Sashidhar v. Indian Overseas Bank and Ors, CIVIL APPEAL NO.10673 OF 2018

Category:  Power of CoC (committee of creditor)

The Supreme Court at the outset provided much-needed clarity on the scope of review by the NCLT (National Company Law Tribunal), of a resolution plan “as approved” by the CoC (committee of creditor) and held that the NCLT’s jurisdiction is limited to the NCLT (National Company Law Tribunal) being satisfied that the resolution plan meets the requirements specified in Section 30(2) of the Insolvency and Bankruptcy Code, 2016 (Code). This is namely that the resolution plan contains provisions in relation to (i) priority of payments (as prescribed), (ii) management of the corporate debtor, (iii) implementation and supervision of resolution plan, and (iv) compliance with applicable law, and nothing more. Hence, the role of the NCLT (National Company Law Tribunal) while considering a resolution plan has been clearly circumscribed.

The Supreme Court further observed that the legislature, while enacting the Code, has consciously ensured that no ground is available to question the ‘commercial wisdom’ of the individual financial creditors or the collective decision of the CoC (committee of creditor) before the NCLT (National Company Law Tribunal) in approving or rejecting a resolution plan and such commercial considerations are outside the scope of judicial review. However, the Supreme Court did clarify that if the CoC (committee of creditor) were to reject a resolution plan for any of the grounds mentioned under Section 30(2) of the Code, including a decision on the eligibility of a resolution applicant under Section 29A of the Code, the said decision would be subject to judicial review.

The Supreme Court further held that the amendment to Section 30 (4) of the Code in June 2018, which introduced the requirement for the CoC (committee of creditor) to consider the feasibility and viability of a resolution plan before approval, is a mere restatement of the factors that the CoC (committee of creditor) is expected to take into consideration in any event whilst considering a resolution plan.

Additionally, the Supreme Court also held that the amendments to the Code reducing the voting percentage for approval of a resolution plan from 75% to 66%, as well as the requirement to record reasons for approval or rejection of a plan by CoC (committee of creditor) are prospective and the decisions already taken by the CoC (committee of creditor) prior to the amendment cannot be undone.

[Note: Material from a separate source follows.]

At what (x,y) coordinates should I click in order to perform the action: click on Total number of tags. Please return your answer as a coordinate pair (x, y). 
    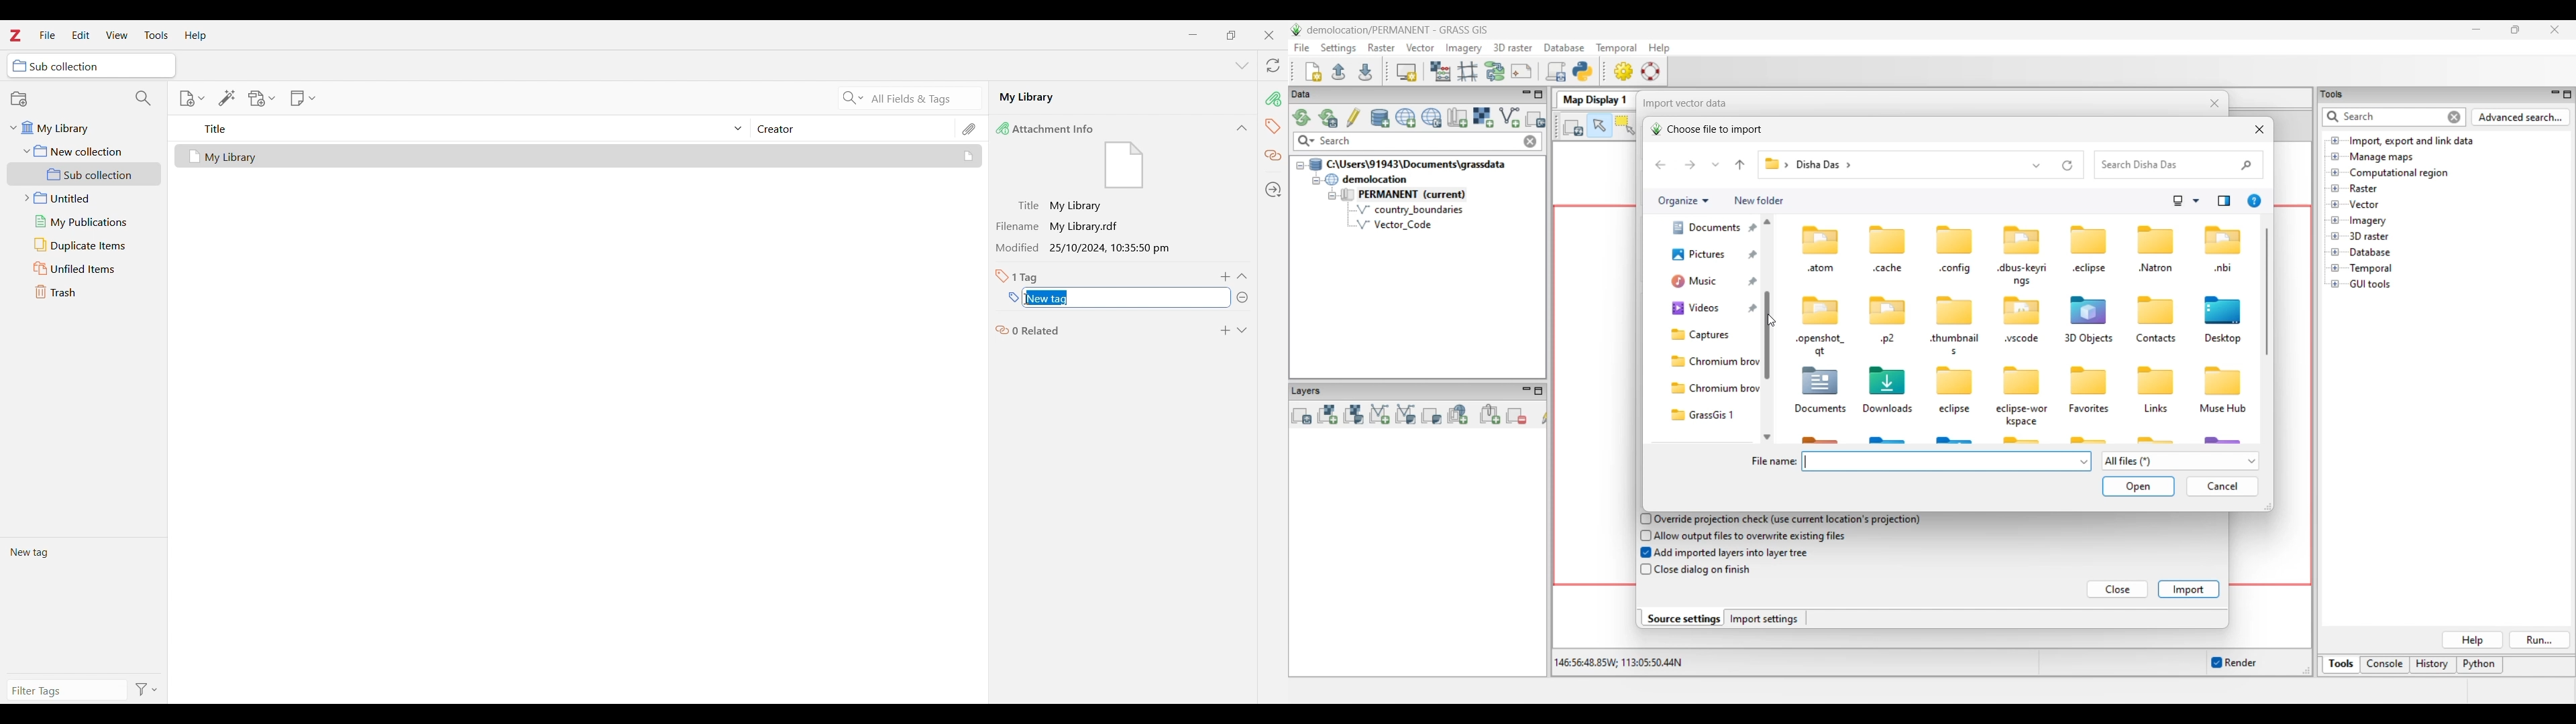
    Looking at the image, I should click on (1017, 276).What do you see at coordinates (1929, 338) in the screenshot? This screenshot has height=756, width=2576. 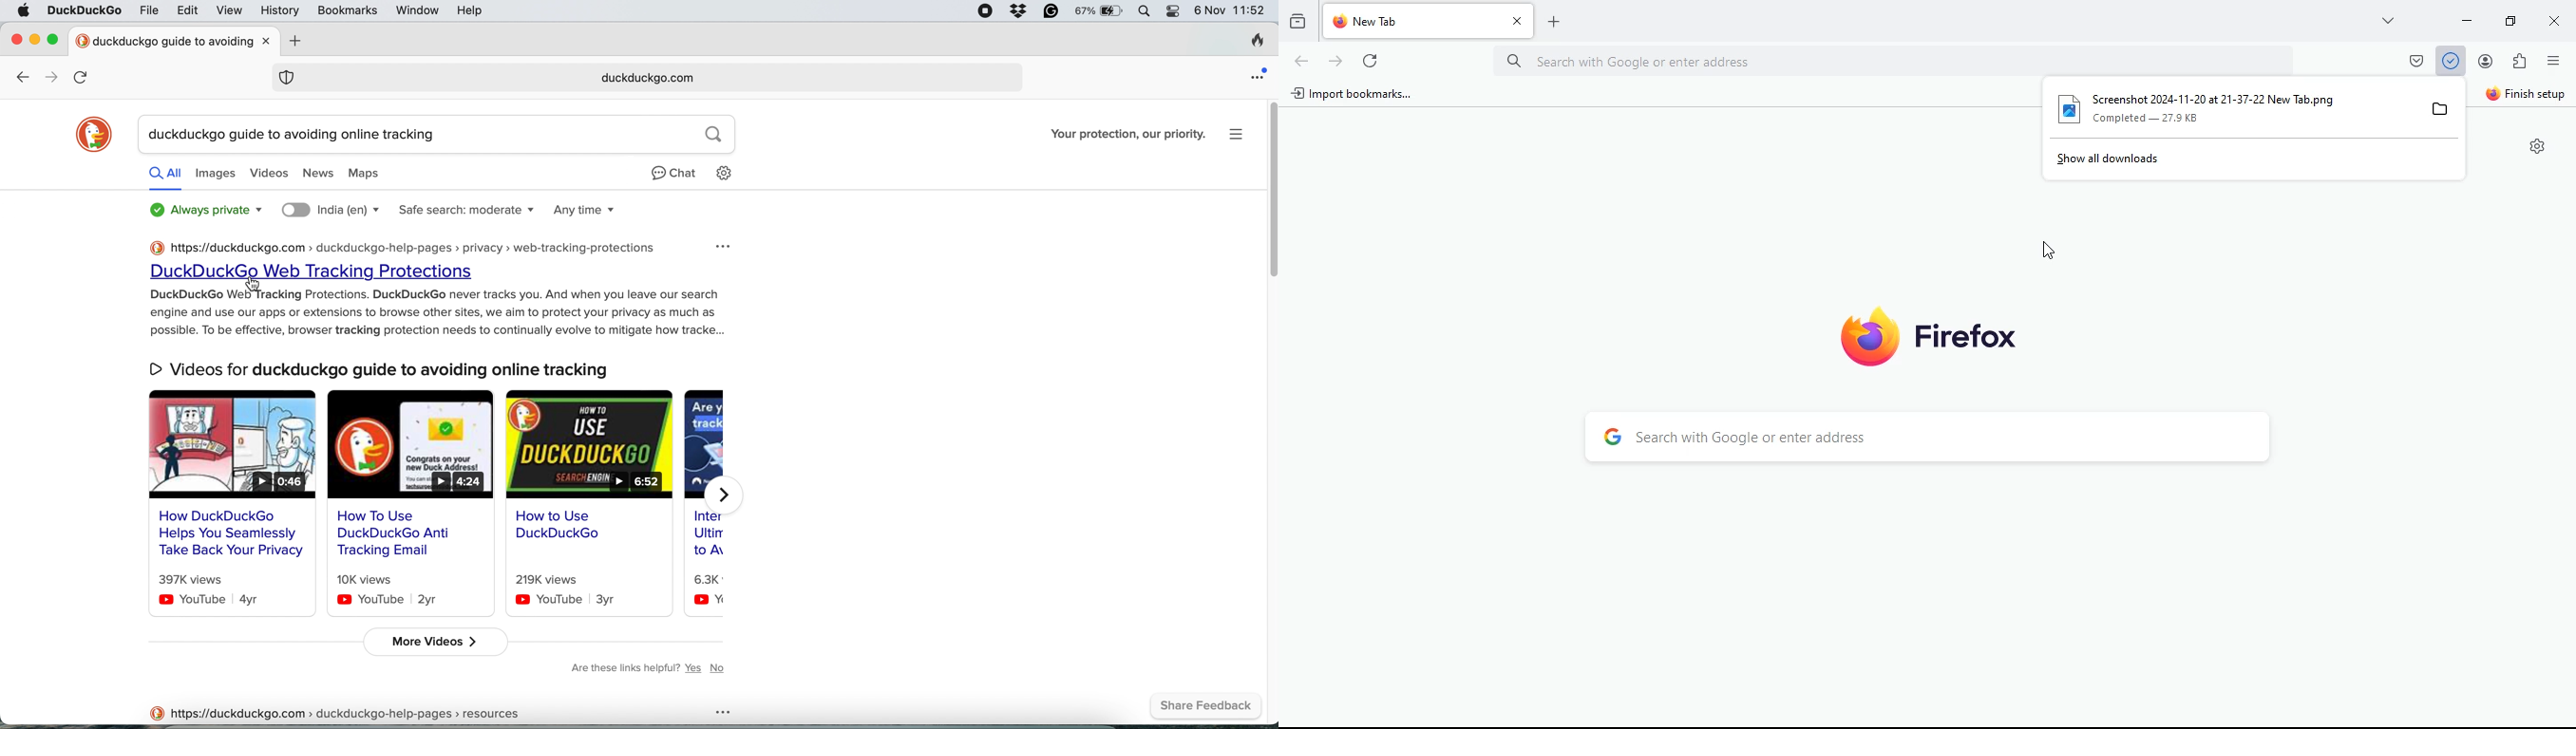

M/s Innoventive Industries Ltd. v. ICICI Bank CIVIL APPEAL NOs. 8337-8338 OF 2017

Category: – legislative intent behind enactment of the Insolvency and Bankruptcy Code, 2016

In this case, the Supreme Court for the first time explained the paradigm shift in law by virtue of the newly enacted Insolvency and Bankruptcy Code, 2016 which consolidates and amends all the laws relating to the insolvency and bankruptcy process in India.

In this case, the Court expounded the legislative intent behind enactment of the Insolvency and Bankruptcy Code, 2016. The Court in the case explained the paradigm shift in Law to render guidance to Courts and Tribunals while dealing with cases under the Code. The Court stated that the moment initiation of the corporate insolvency resolution process takes place, a moratorium is announced by the adjudicating authority under the Code by which institution of suits and pending proceedings etc. cannot be proceeded with which  continues until the approval of a resolution plan as required by the Code. In the interim, an interim resolution professional (IRP) is appointed to manage the affairs of corporate debtors.

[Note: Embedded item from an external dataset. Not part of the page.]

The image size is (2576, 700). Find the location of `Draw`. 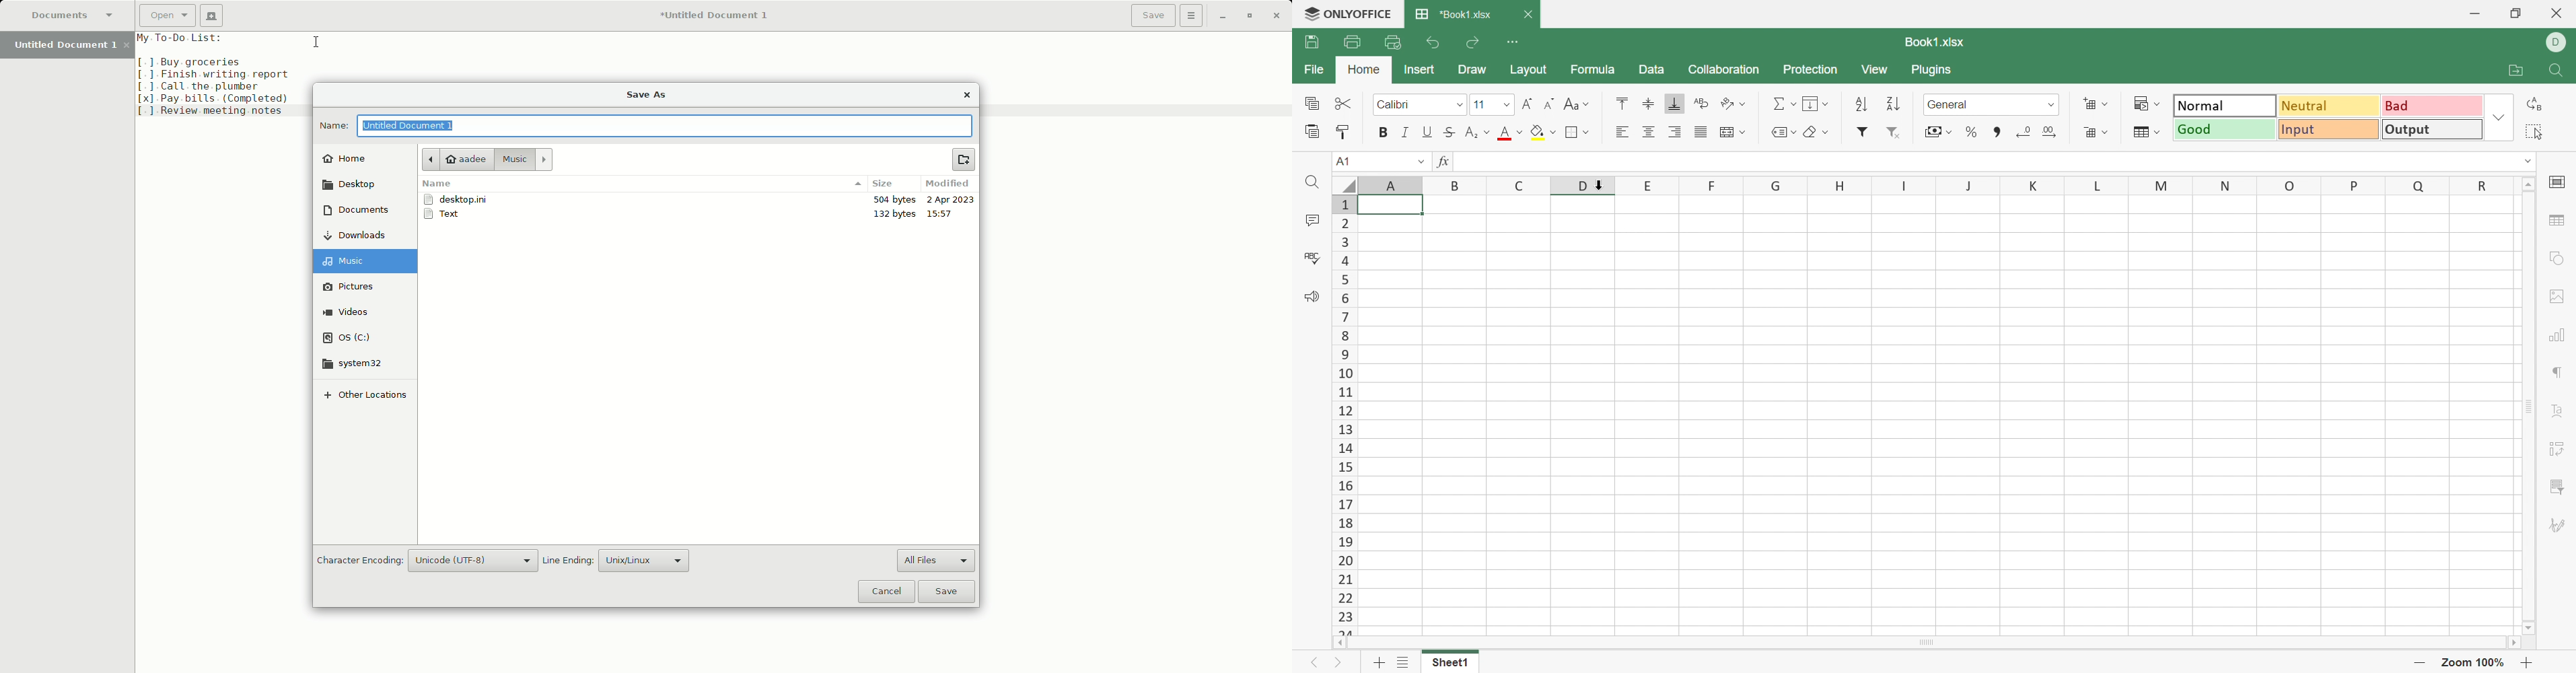

Draw is located at coordinates (1472, 70).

With reference to the instant case, the Supreme Court remarked that by giving effect to the State law, the intended scheme of the Code would directly be hindered to that extent in that the management of the relief undertaking, which, if taken over by the State Government, would directly impede or come in the way of the taking over of the management of the corporate body by the interim resolution professional.

PR. Commissioner of Income Tax v. Monnet Ispat and Energy Ltd., Special Leave to Appeal (C)  No. 6483/2018

Category:  Overriding Effect

In this case, the Supreme Court has categorically held that the provisions of the Insolvency and Bankruptcy Code, 2016 (Code) will override any enactment which is inconsistent with the provisions of the Code.

The Apex Court while referring to statutory provision under Section 238 of the Code held that the Code will override anything inconsistent contained in any other enactment, including the Income-Tax Act.

Section 238 of the Code states that the provisions of the Code shall override other laws.

In the foresaid context, the Supreme Court also made reference to its judgment in the case of Dena Bank vs. Bhikhabhai Prabhudas Parekh and Co. & Ors., to hold that income-tax dues, being in the nature of Crown debts, do not take precedence even over secured creditors, who are private persons.